Unfortunately, this time around the New York Times and the left-wing girls play an integral role in keeping the pendulum right where it is - and that is far to the left. But hope springs eternal.
“For anybody who would blacklist you,” party spokesman Clooney said, elaborating on Hollywood’s clean bill of health, “there are 50 people that would hire you now.”
Even while Mr. Clooney contradicts his bold statement that there is no blacklist in Hollywood (apparently because only a small minority practices it), he basically gets it right.
For ignoring the crimes of brutal dictators while ripping our democratically elected president during a time of war, Mr. Clooney probably wouldn’t be hired by one Hollywood producer - and I think I know him. And he wouldn’t hire Vanessa Redgrave, Sean Penn, Tim Robbins, Woody Harrelson, Jessica Lange, John Cusack or Danny Glover, either. Bias happens.
The problem occurs when the 50-to-1 ratio is flipped and Mr. Clooney and his allegedly egalitarian allies are doing most of the hiring. Remember his pal Julia Roberts’ slurs against Republicans? “Repugnant” Reaganites and “reptilian” Bushies planning to work on the “Ocean’s 14” set have mastered a code of conduct: silence.

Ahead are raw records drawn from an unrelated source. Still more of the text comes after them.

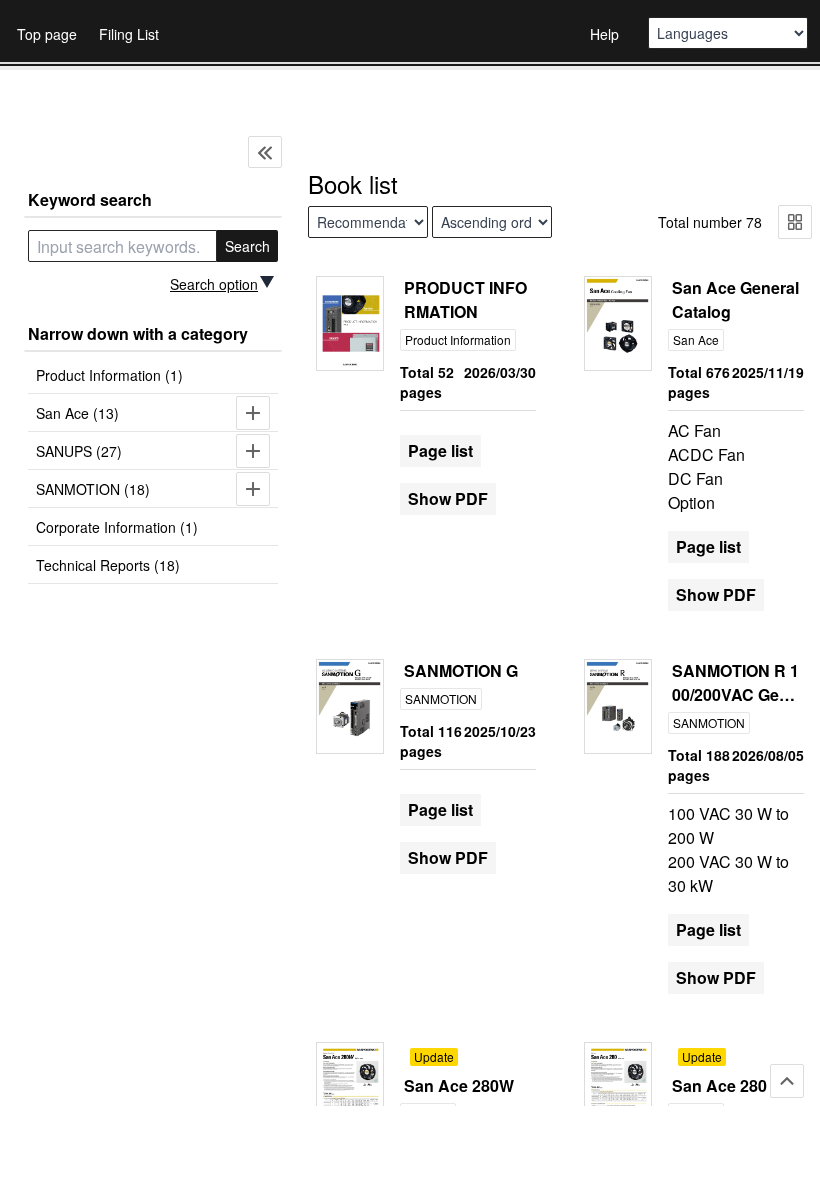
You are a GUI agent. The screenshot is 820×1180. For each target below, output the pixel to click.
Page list (440, 450)
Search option (214, 284)
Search (247, 246)
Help (604, 34)
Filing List (129, 34)
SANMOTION (441, 698)
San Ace (696, 339)
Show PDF (448, 498)
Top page (47, 34)
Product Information (458, 339)
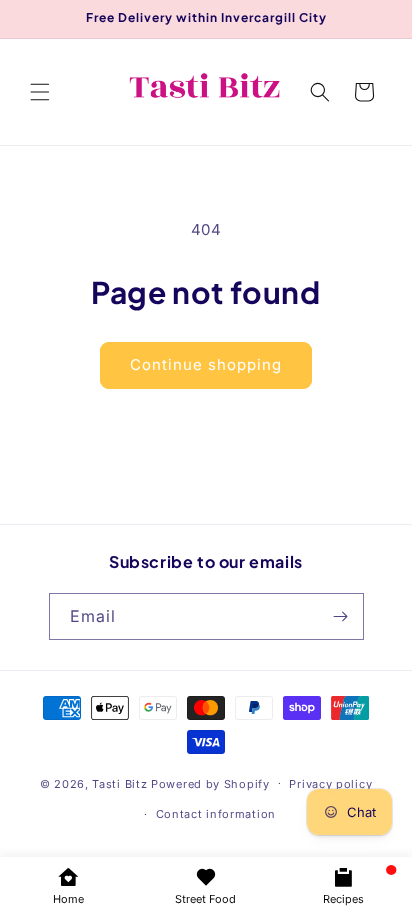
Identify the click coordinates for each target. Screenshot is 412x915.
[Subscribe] (341, 616)
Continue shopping (206, 364)
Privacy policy (330, 784)
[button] (40, 92)
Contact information (216, 814)
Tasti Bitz (119, 783)
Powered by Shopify (210, 783)
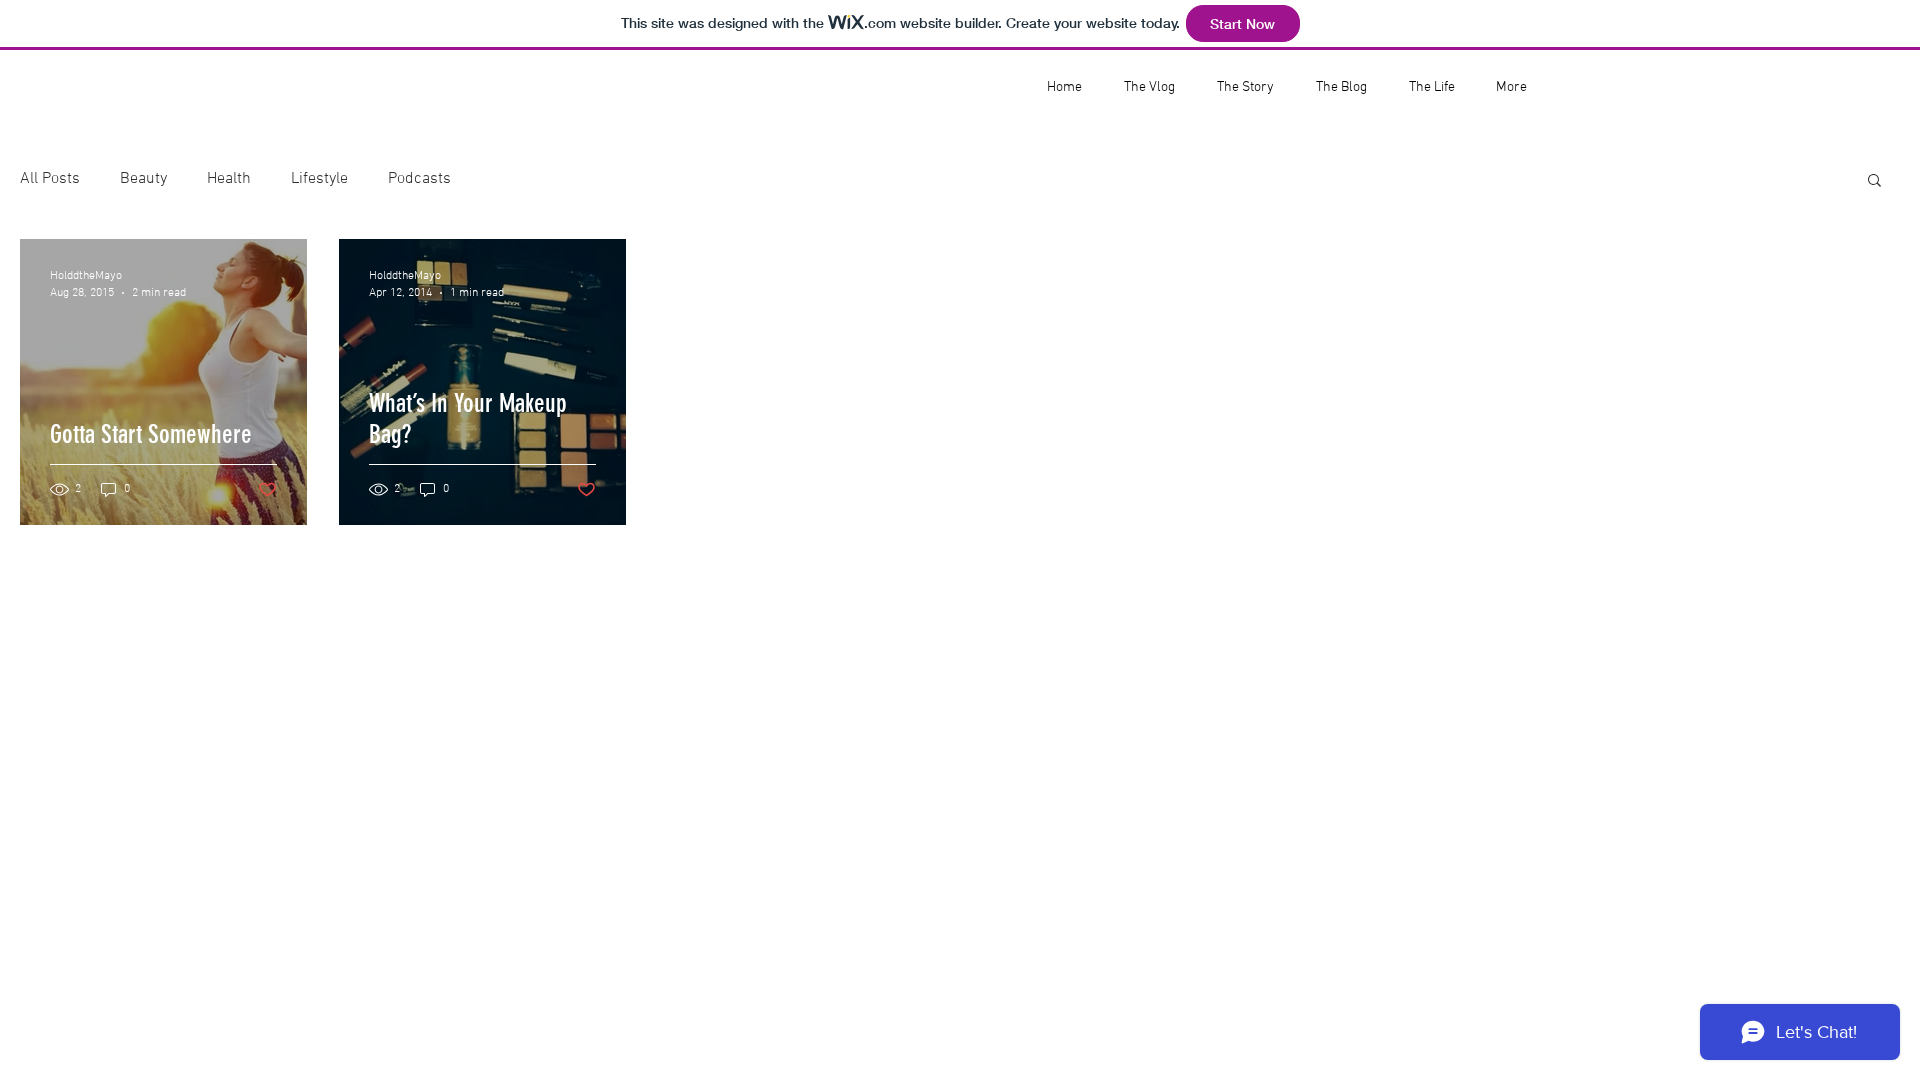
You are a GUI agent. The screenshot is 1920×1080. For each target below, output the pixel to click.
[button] (1874, 181)
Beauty (143, 179)
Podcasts (419, 179)
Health (229, 179)
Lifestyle (319, 179)
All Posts (50, 179)
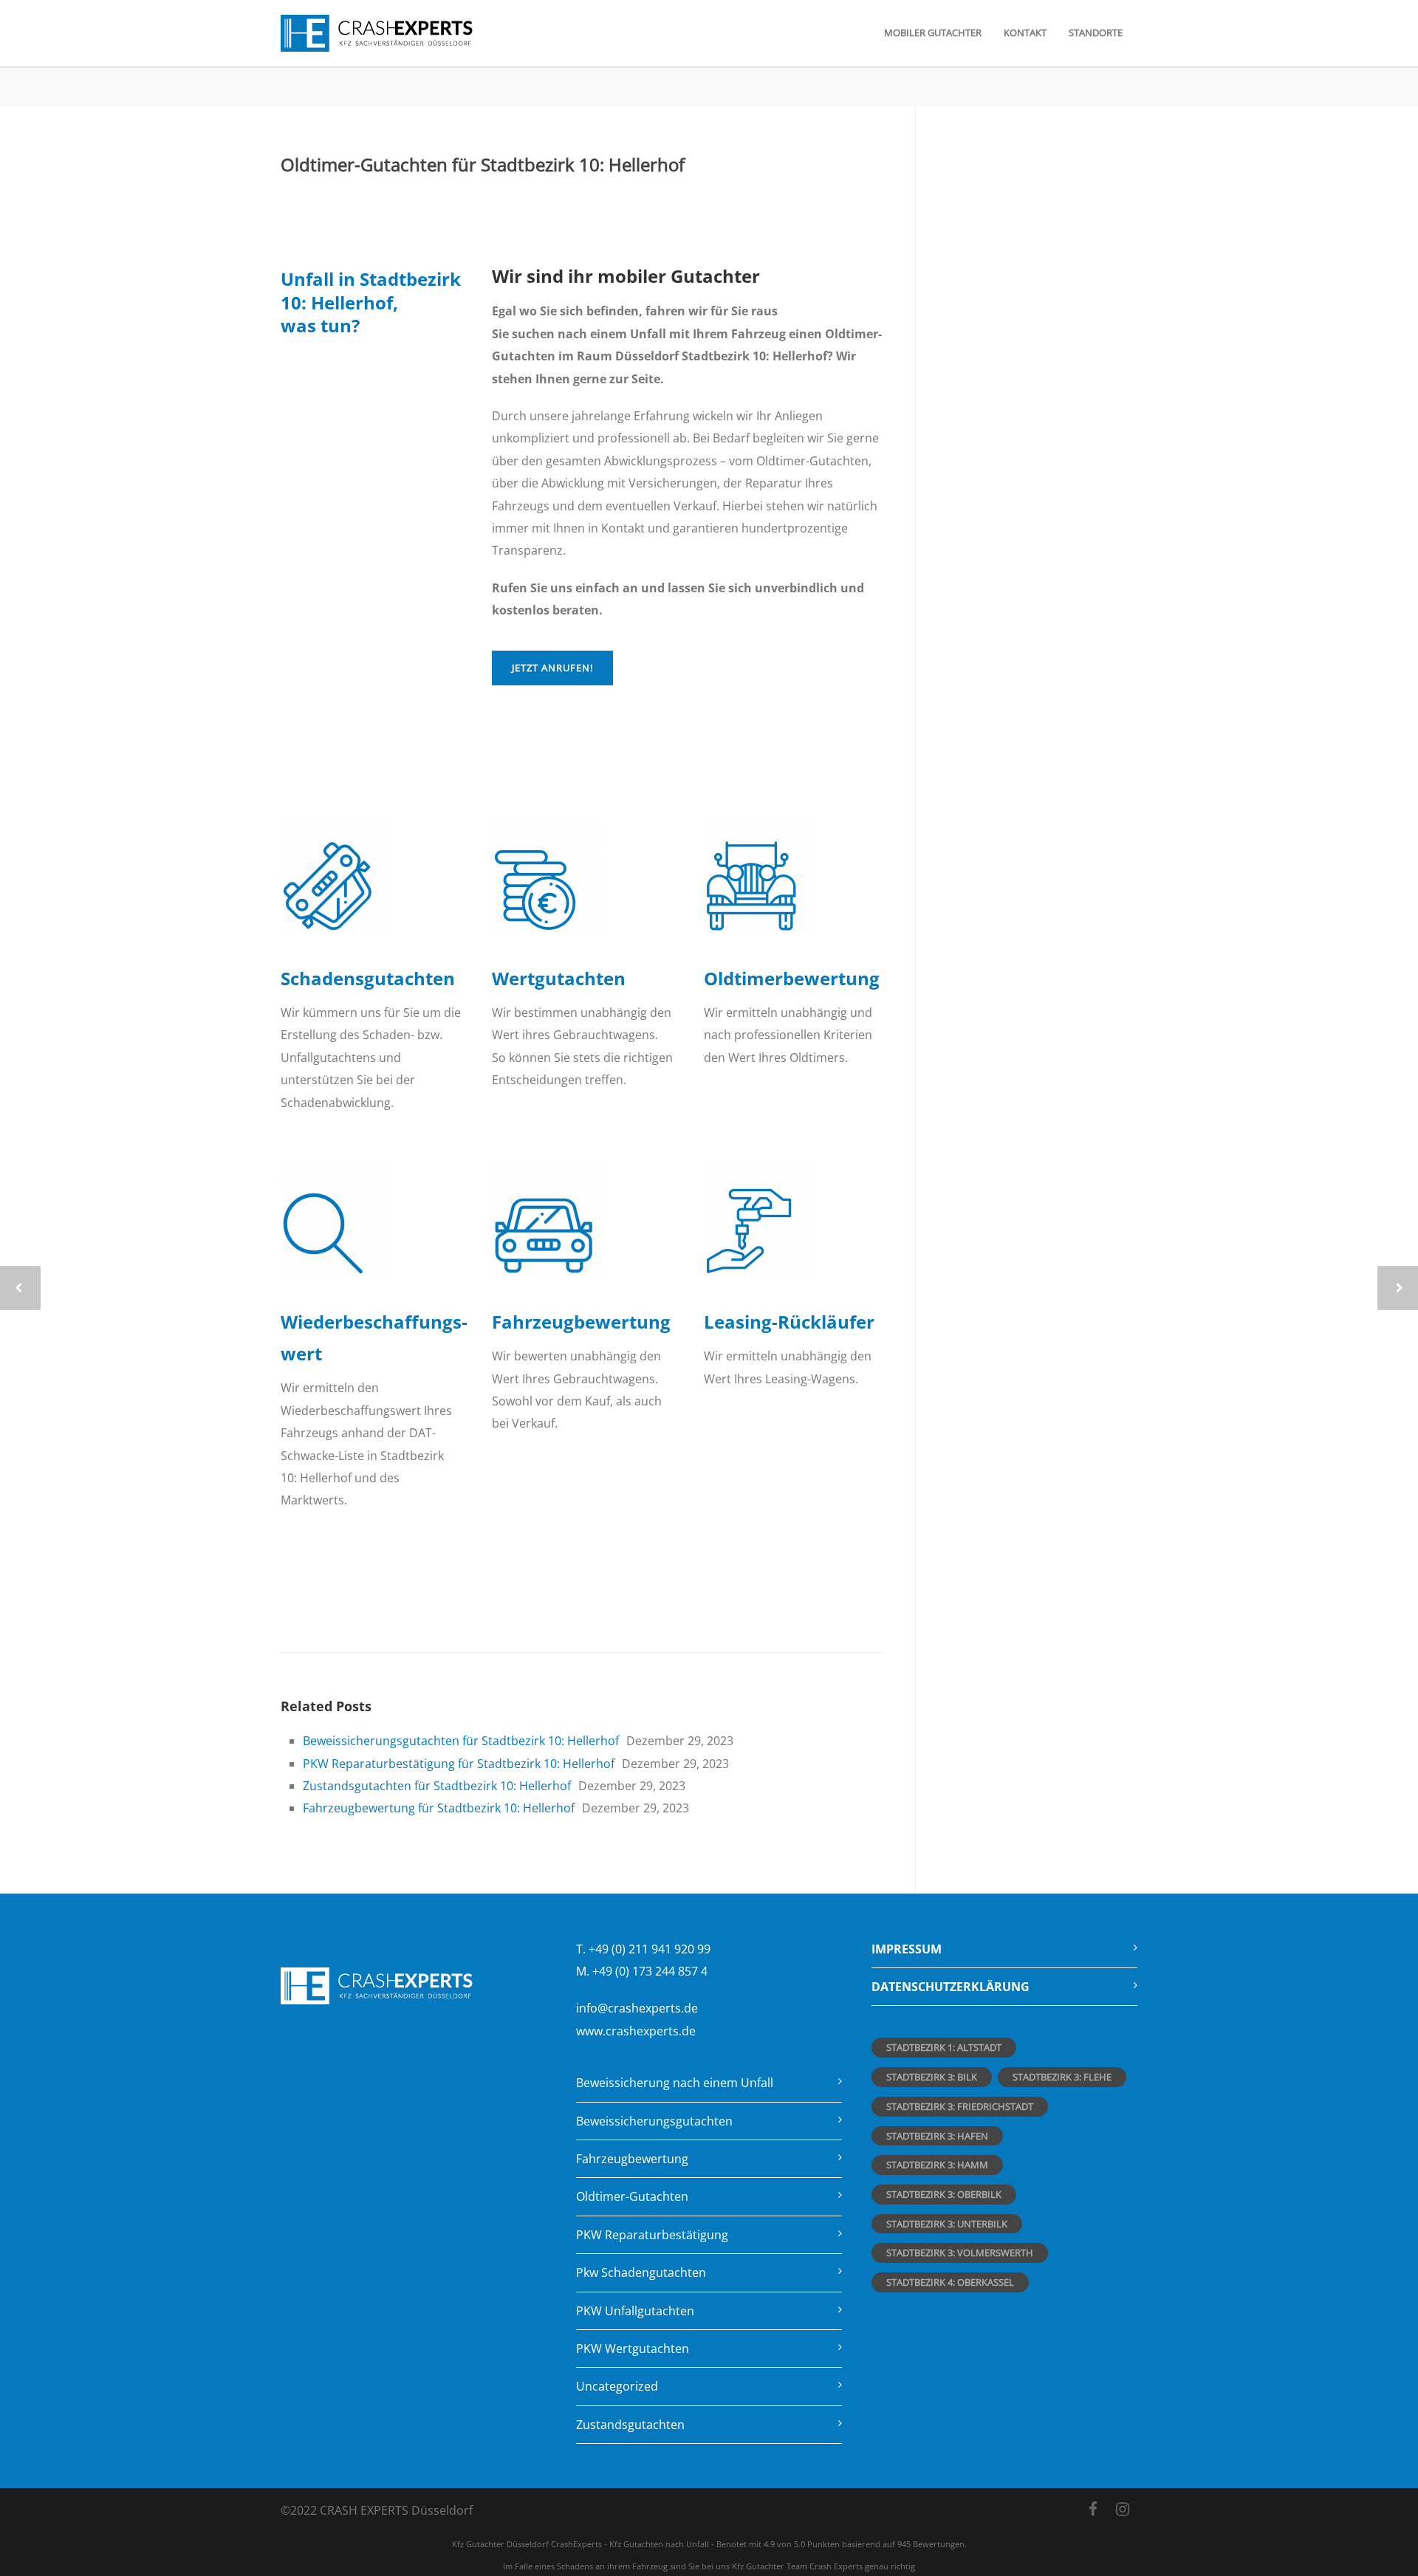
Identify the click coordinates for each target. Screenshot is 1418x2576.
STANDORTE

And when like minds aren’t meeting each other at work, and they aren’t schmoozing Monday morning at Hugo’s, and they aren’t talking about what they care about, then they aren’t making projects they believe in.
That’s hardly a free and creative environment. But maybe Hollywood stopped being that a while ago.Sorry, George.
When a big star like Bruce Willis sees his New York bar protested for his being a Republican, and his Hollywood pals don’t rally to his defense, it’s no wonder Mr. Willis doesn’t talk openly about politics anymore.
It may not be a blacklist. But it is opaque and effective. And it is repugnant, Julia.